-- OBIETTIVO DELL'ESERCIZIO --
Modifica le voci seguenti sostituendo "screenshot" con "screen capture" in tutte le righe e lasciando invariato il resto. Nella risposta non includere le immagini.

------------------------------

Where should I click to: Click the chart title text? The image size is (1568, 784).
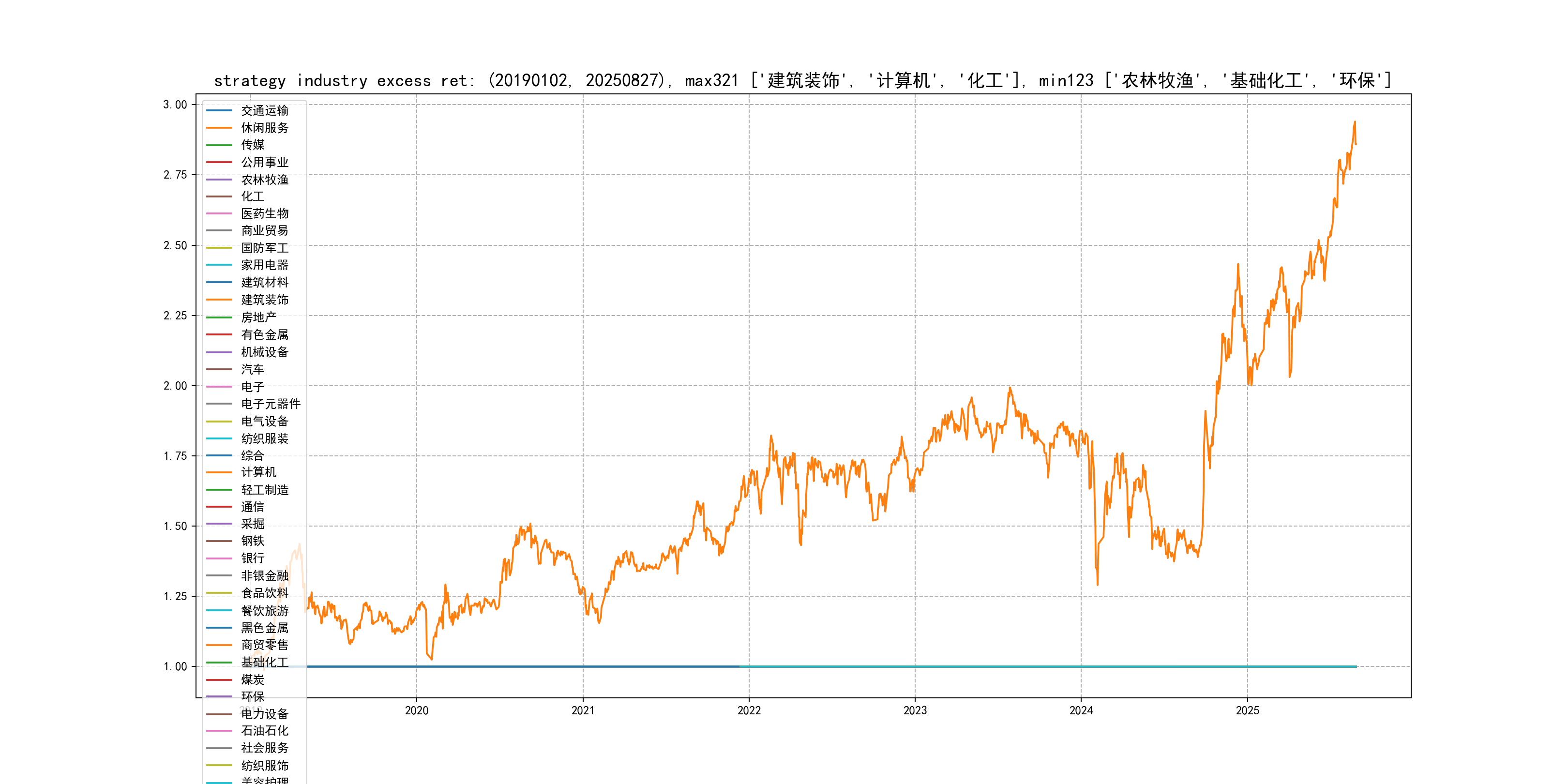802,80
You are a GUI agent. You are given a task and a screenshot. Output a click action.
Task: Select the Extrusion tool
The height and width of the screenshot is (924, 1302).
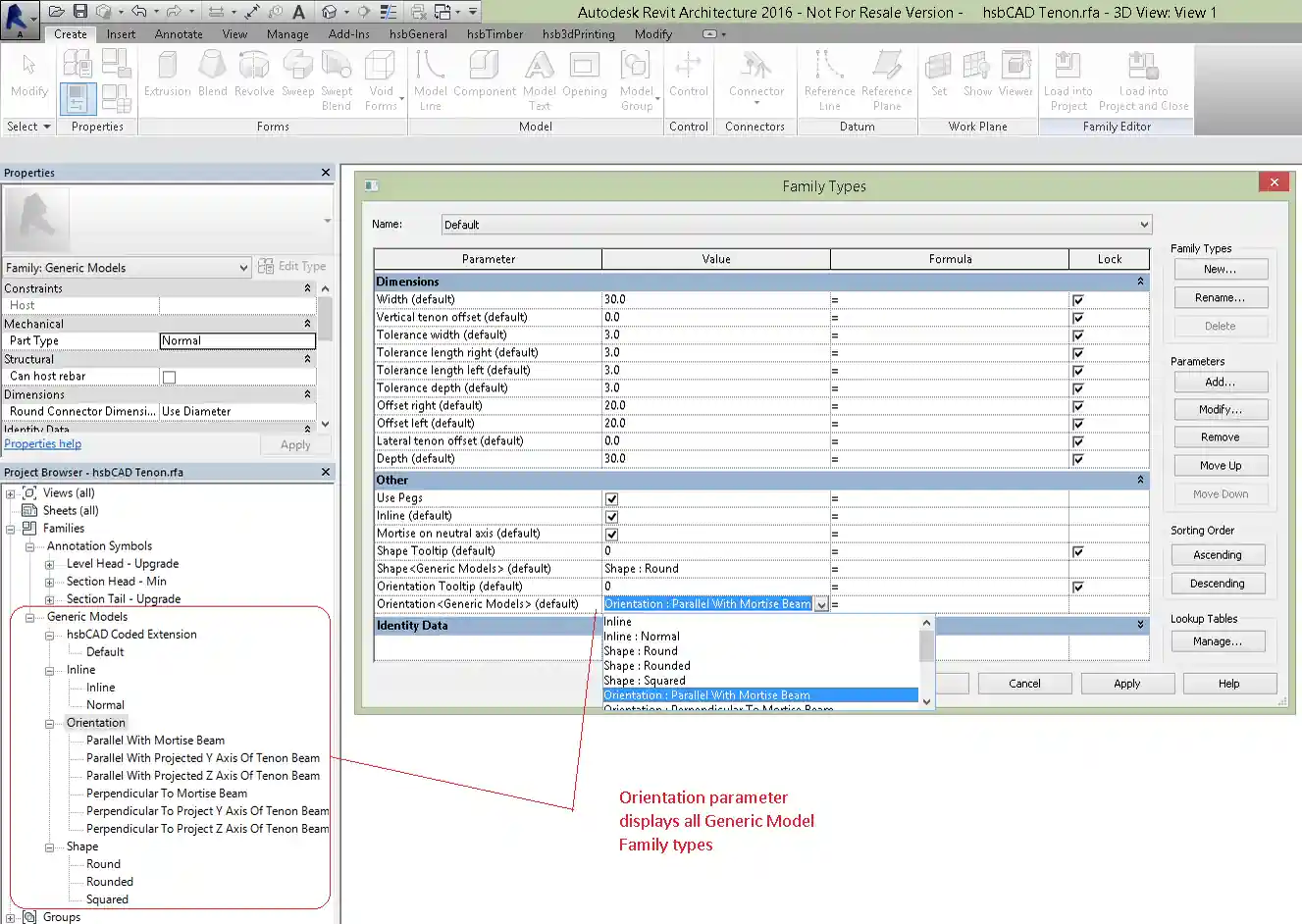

------------------------------

-- SOLUZIONE --
Where should I click to: Click the chart title text? The image size is (1568, 784).
802,80
You are a GUI agent. You are given a task and a screen capture. Output a click action.
Task: Select the Extrusion tool
The height and width of the screen capture is (924, 1302).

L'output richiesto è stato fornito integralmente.